Rubella virus infects primary human microglia in cultured brain slices.

A. Schematic for brain slice infection. Mid-gestation (GW18-23) human brain slices were infected with RV for 72 hours. B,C. Immunostaining for RV capsid and Iba1 on cultured cortical slices at 72 hpi, at 10x with scale bar 100 μm (B) and at 40x objective with scale bar 50 μm (C). D. Quantification of RV capsid-positive cells co-labeled with microglial marker Iba1: 764/819 (93.3%) of RV+ cells were microglia based on Iba1 staining across four biological replicates. Error bars denote standard deviation. E. Diagram of viral genome of GFP-expressing RV (RV-GFP). Cortical brain slices were infected with RV-GFP for 72 hours. F. Examples of GFP fluorescence and Iba1 immunostaining at 72 hpi of cultured cortical slices with GFP-RV, at 62x with scale bar 20 μm. GFP expression of modified rubella virus is localized to Iba1-positive microglia cells (arrows).

Rubella infection of microglia is dependent on the presence of other cells.

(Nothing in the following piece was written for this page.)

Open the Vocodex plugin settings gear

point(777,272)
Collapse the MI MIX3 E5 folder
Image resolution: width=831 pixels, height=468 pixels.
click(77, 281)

A. Schematic of rubella infection. Primary prenatal brain tissue was dissociated and different cell types were purified using MACS. Microglia cells were cultured alone or in combination with neurons, glial cells, or all cell types. 2D cultures were infected with RV for 72 hours and processed for immunostaining. B-E. Representative images of microglia cultured with different cell types. Cell cultures were stained for microglia marker Iba1 (red), RV capsid (green) and DAPI (grey; on the overlay Merge channel). B. Purified microglia only. C. Microglia and neurons co-cultured at 1:5 ratio. D. Microglia and non-neuronal cell types cultured together at 1:5 ratio. E. Microglia cultured with non-microglial cells (flow-through from a MACS purification) at 1:5 ratio. F. Quantification of RV capsid immunopositivity among microglia (Iba1+) for conditions in B-E. FT: flow through after microglia MACS purification. Error bars denote SEM. Each data point represents a field of view from the same experimental batch. G. Quantification of microglia (Iba1+) among RV capsid-positive cells.

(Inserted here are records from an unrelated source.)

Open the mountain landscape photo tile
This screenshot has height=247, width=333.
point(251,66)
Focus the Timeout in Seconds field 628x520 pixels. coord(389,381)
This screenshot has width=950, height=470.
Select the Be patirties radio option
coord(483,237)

Direct cell-cell contact is not required for microglia infection by rubella.

A. Schematic for experimental set up. Primary human brain tissue was dissociated, and microglia were cultured with or without microglia-depleted flow through portion. Cells were co-cultured in direct contact or in solution-permeable chambered transwells (TW). B. Representative images of microglia-enriched cultures (top row), microglia cultured with other cell types in the same well (middle row), and microglia cultured in the bottom compartment with other cell types cultured in a permeable transwell chamber (bottom row) infected with RV for 72 hours. C. Quantification of RV capsid immunopositivity among microglia (Iba1+). Three fields of view across the same experiment were quantified for each condition. Error bars represent SEM. p-value between microglia and co-culture condition is 0.0479. p-value between microglia and trans well condition is 0.0159. D. Quantification of microglia (Iba1+) among RV capsid-positive cells.

Rubella infects microglia in brain organoids and leads to interferon response.

A. Primary human microglia were transplanted into brain organoids, resulting neuro-immune organoids were infected with RV and 72 hours post-infection were processed for downstream analysis. B. Immunofluorescence imaging of brain organoids including markers of radial glial cells (Sox2), transplanted microglia (Iba1) and RV capsid (RV). C. Single cell RNA sequencing analysis identified 13 clusters, including neurons and glial cells (Div.: dividing cells, RG: radial glia, Astros: astrocytes). D. Dot plot depicting cluster marker genes for each cluster. E. UMAP plots of organoids colored by condition. Left: organoids with or without microglia. Right: organoids that were infected with RV or controls. F. Feature plot (left) and violin plot (right) for Interferon Alpha Inducible Protein 6 (IFI6) across different conditions. G. Differentially expressed genes in different cell types in response to RV infection without (top panel) and with microglia (bottom panel). In the presence of microglia, fewer differentially expressed genes in response to RV infection were identified across all major cell types. Kolmogorov-Smirnov test was used on DEGs with p-value<0.05. *** <0.001, NS – not significant, * <0.05. H. Violin plots for select genes differentially expressed in response to RV and presence of microglia.